§ What is needed
Across all of the records below, determine the number of lines containing the string "agent"; reply with that number only.

___ Information

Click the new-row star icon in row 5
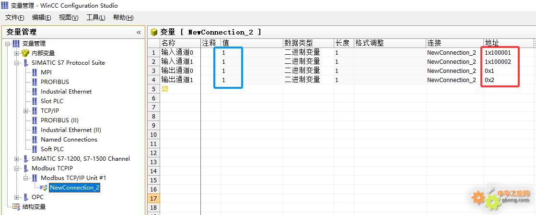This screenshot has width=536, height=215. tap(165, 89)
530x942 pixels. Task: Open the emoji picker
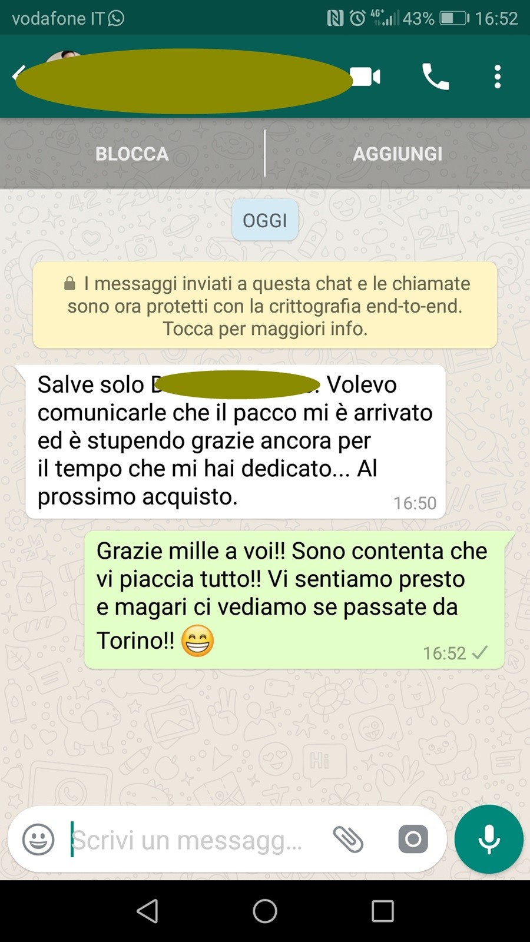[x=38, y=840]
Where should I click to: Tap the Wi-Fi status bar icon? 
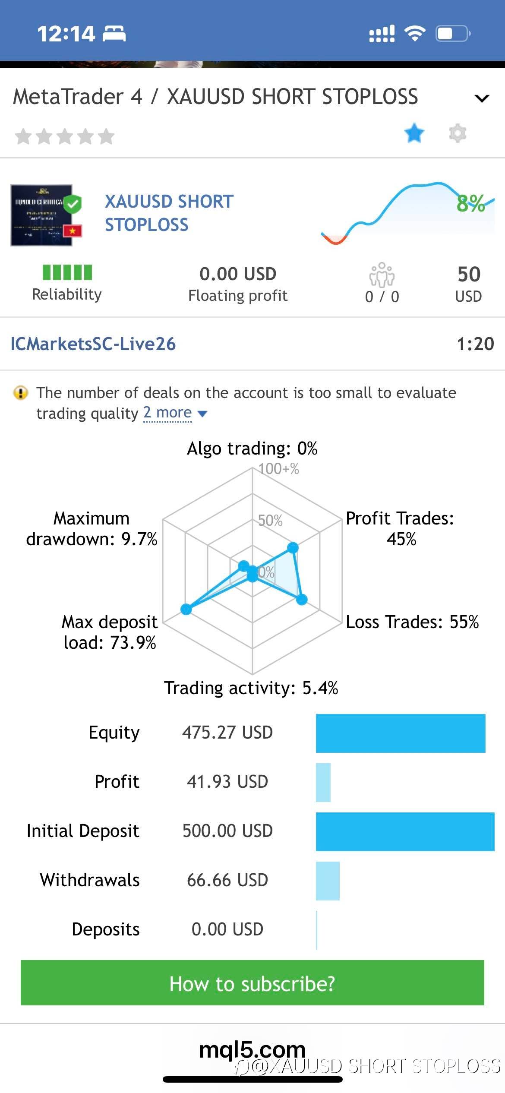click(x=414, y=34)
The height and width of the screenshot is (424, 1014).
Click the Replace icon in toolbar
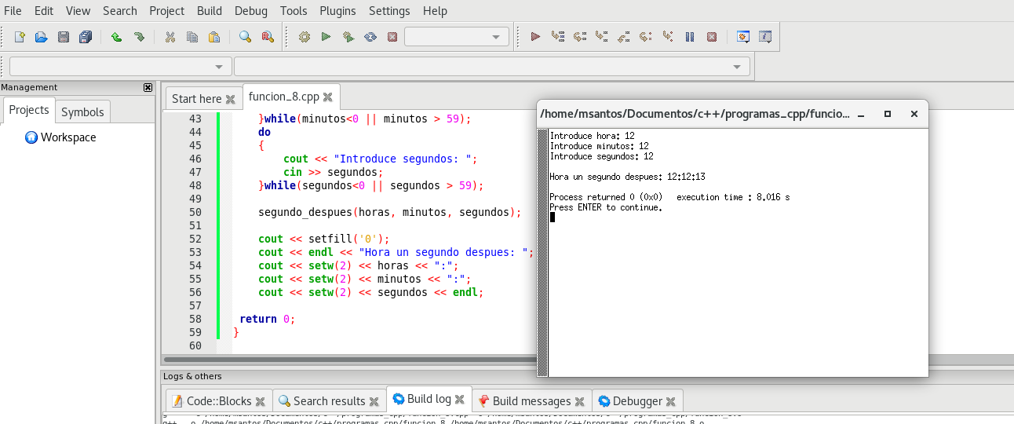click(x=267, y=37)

______
___ Information

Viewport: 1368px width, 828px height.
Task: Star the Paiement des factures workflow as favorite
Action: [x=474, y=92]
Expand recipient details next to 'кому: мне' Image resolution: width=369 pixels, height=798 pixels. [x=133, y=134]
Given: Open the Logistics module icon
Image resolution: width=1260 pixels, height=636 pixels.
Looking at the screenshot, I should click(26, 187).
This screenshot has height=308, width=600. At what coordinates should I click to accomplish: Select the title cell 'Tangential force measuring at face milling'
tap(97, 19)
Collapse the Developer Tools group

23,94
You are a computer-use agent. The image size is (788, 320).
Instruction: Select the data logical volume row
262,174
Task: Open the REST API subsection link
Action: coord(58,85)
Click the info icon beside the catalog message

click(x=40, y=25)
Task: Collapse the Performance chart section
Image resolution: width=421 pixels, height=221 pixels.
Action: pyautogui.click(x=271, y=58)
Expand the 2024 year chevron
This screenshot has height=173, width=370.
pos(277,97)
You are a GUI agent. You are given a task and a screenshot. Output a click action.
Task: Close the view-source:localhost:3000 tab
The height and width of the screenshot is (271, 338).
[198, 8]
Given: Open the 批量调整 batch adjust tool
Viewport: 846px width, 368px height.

______

§ Solution
2